## Task to complete
Put the lines of the items from the line containing "Task: Switch to tablet view icon" through the end of the items into a Markdown table with the columns Row and Line, one numbered row per line, skipping blank lines. Leave the pictures out of the answer.

Stored items from a collection
-- start --
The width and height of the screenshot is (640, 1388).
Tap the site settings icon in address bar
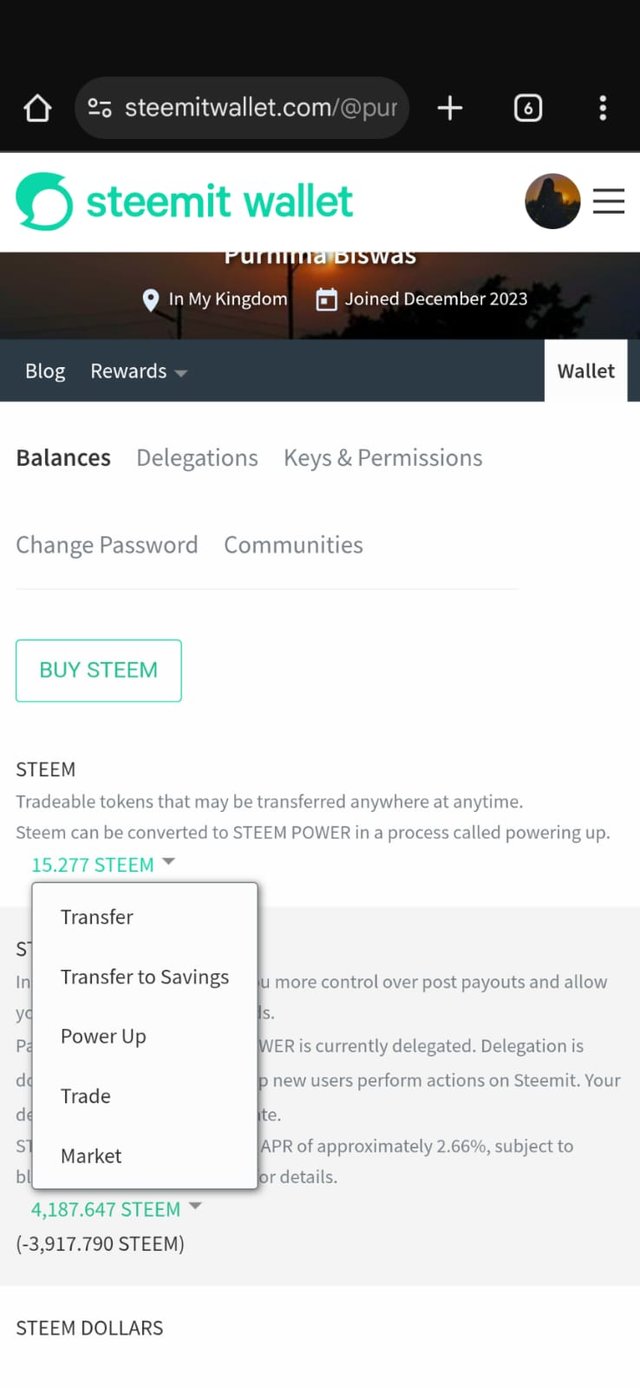click(x=99, y=108)
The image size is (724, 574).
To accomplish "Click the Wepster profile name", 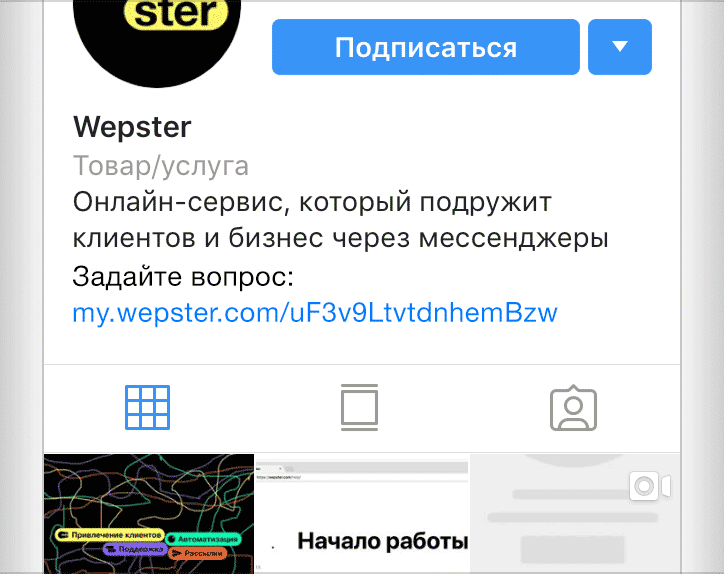I will click(132, 127).
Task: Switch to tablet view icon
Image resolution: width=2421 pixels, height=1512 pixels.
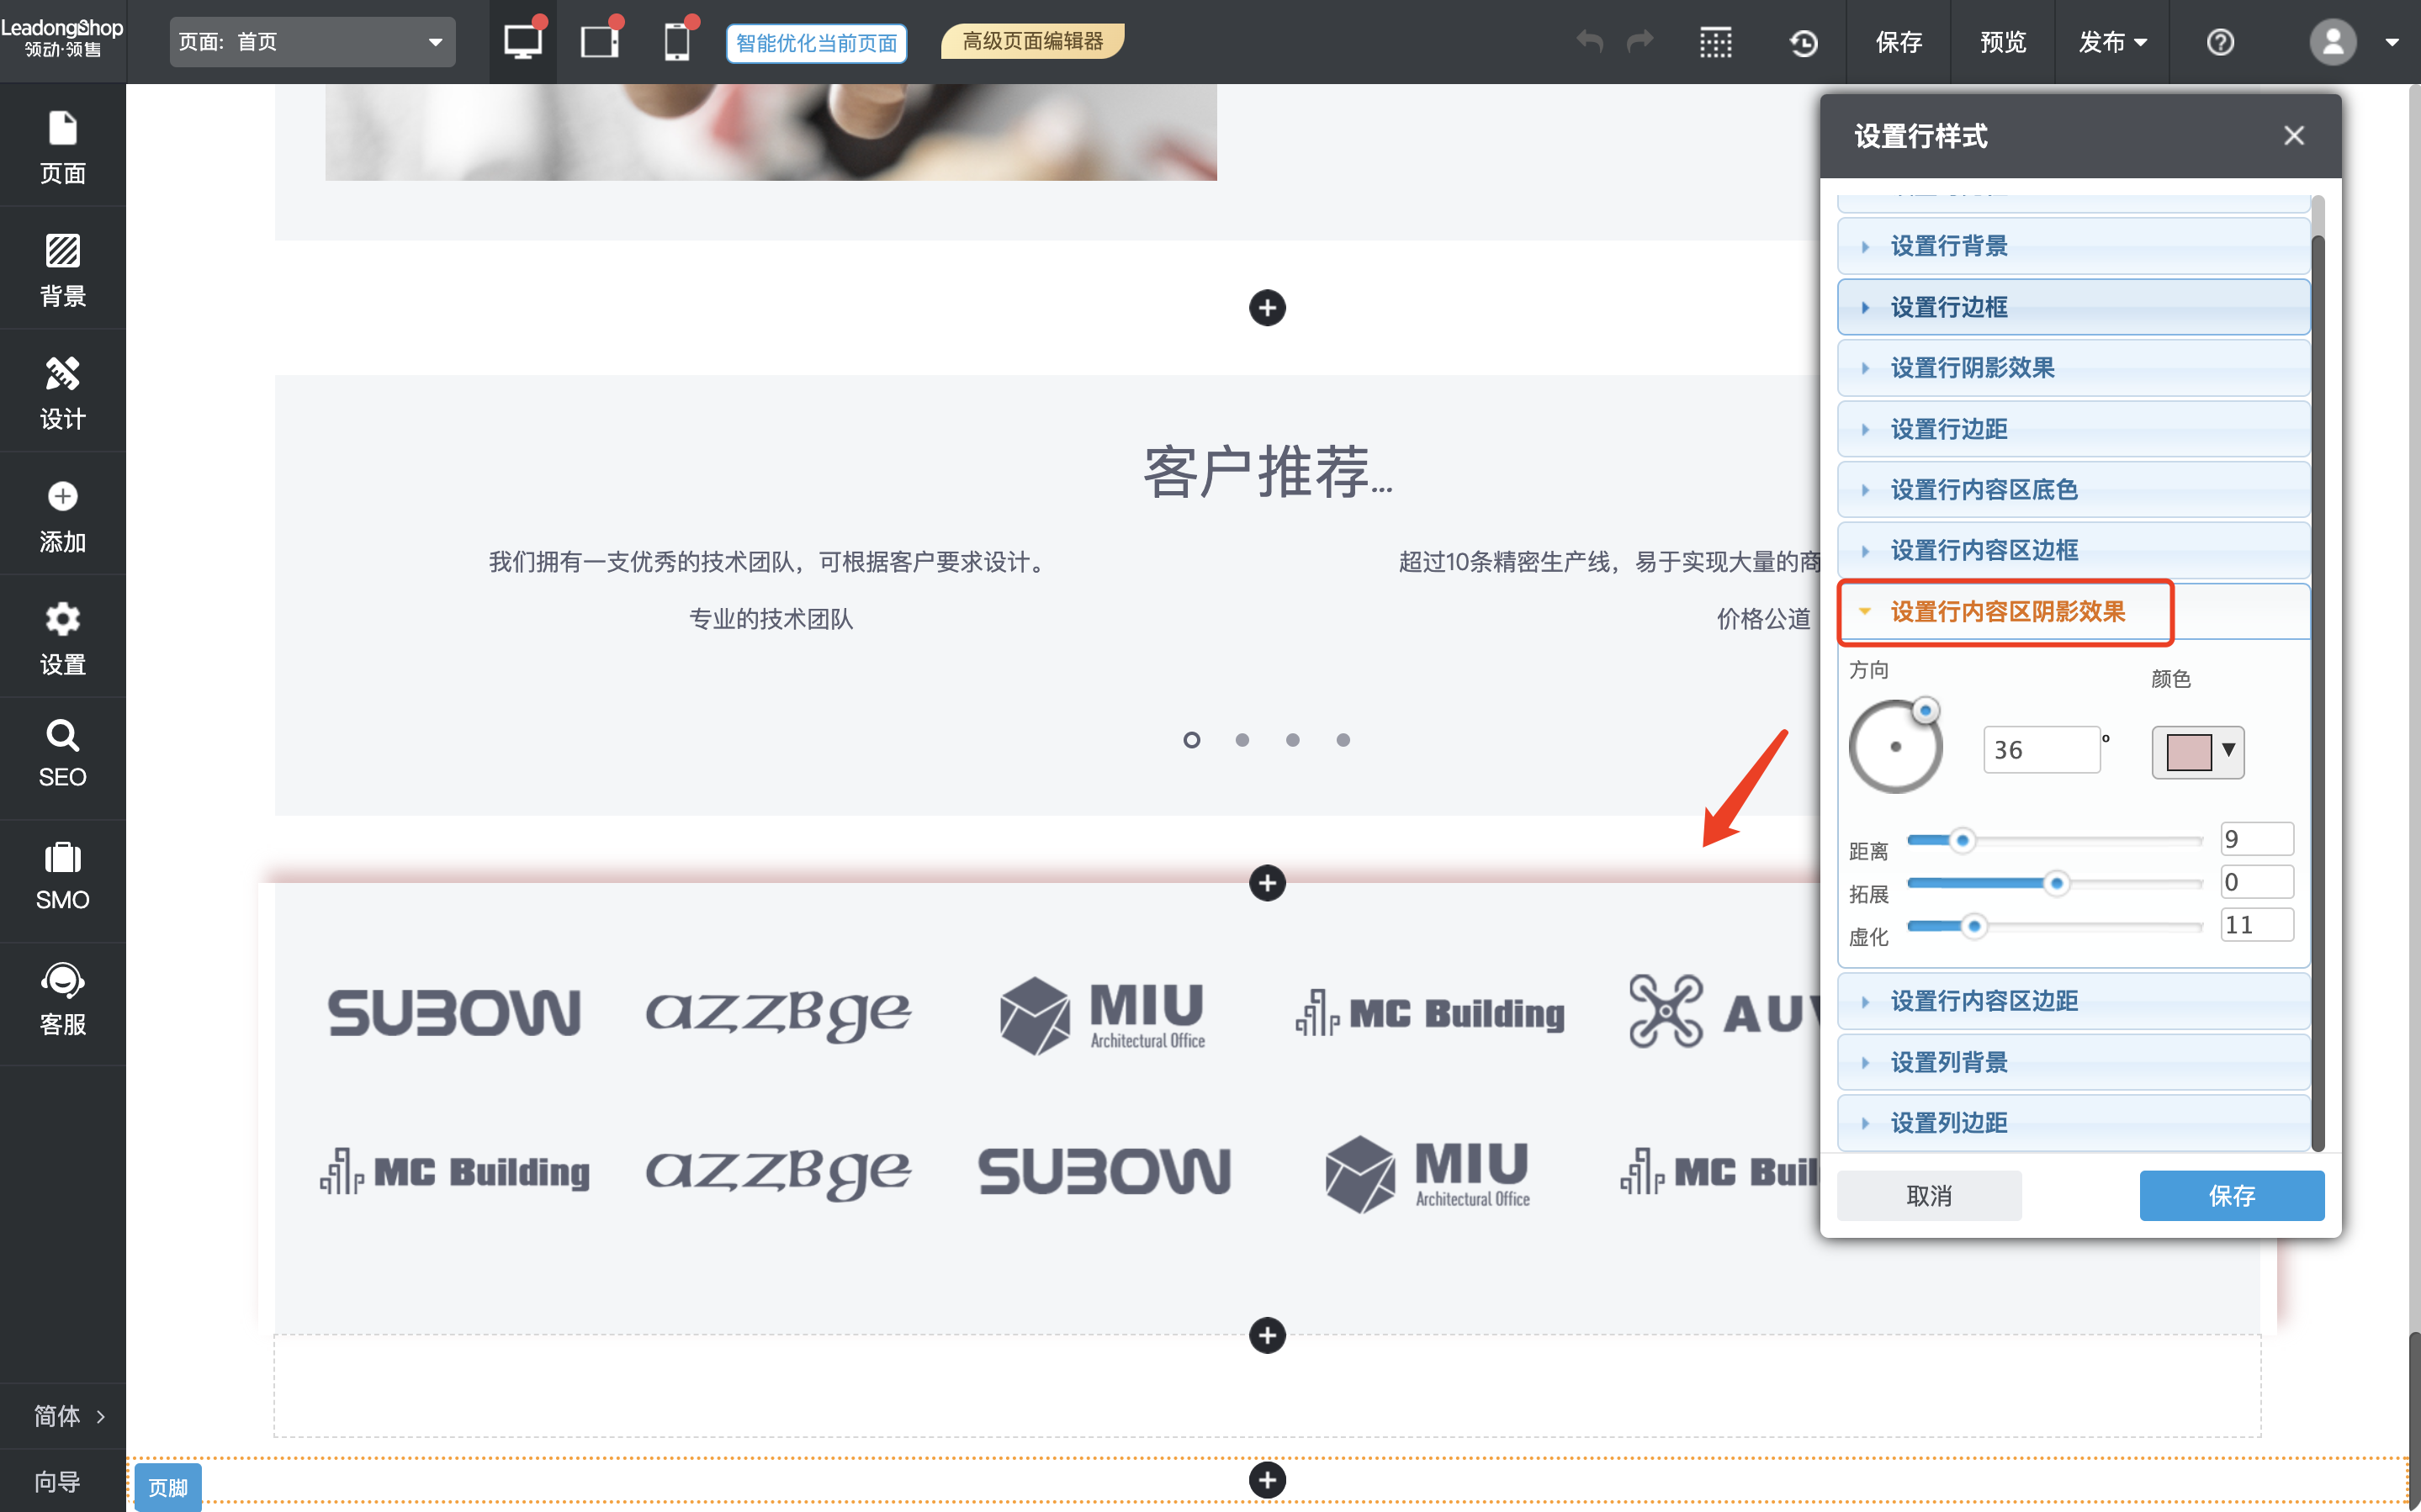Action: 599,42
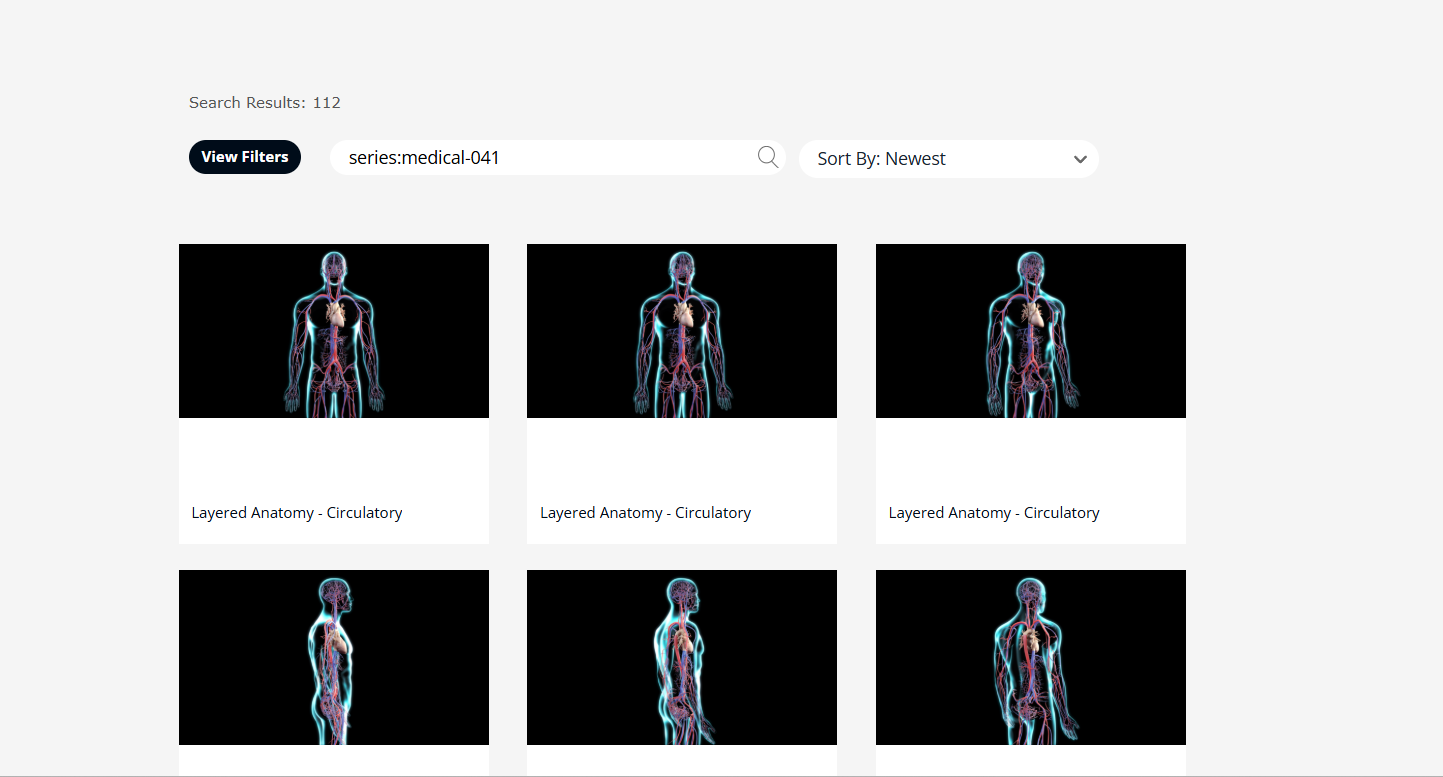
-- end --
## Correct answer
| Row | Line |
|---|---|
| 1 | Task: Switch to tablet view icon |
| 2 | Image resolution: width=2421 pixels, height=1512 pixels. |
| 3 | Action: 599,42 |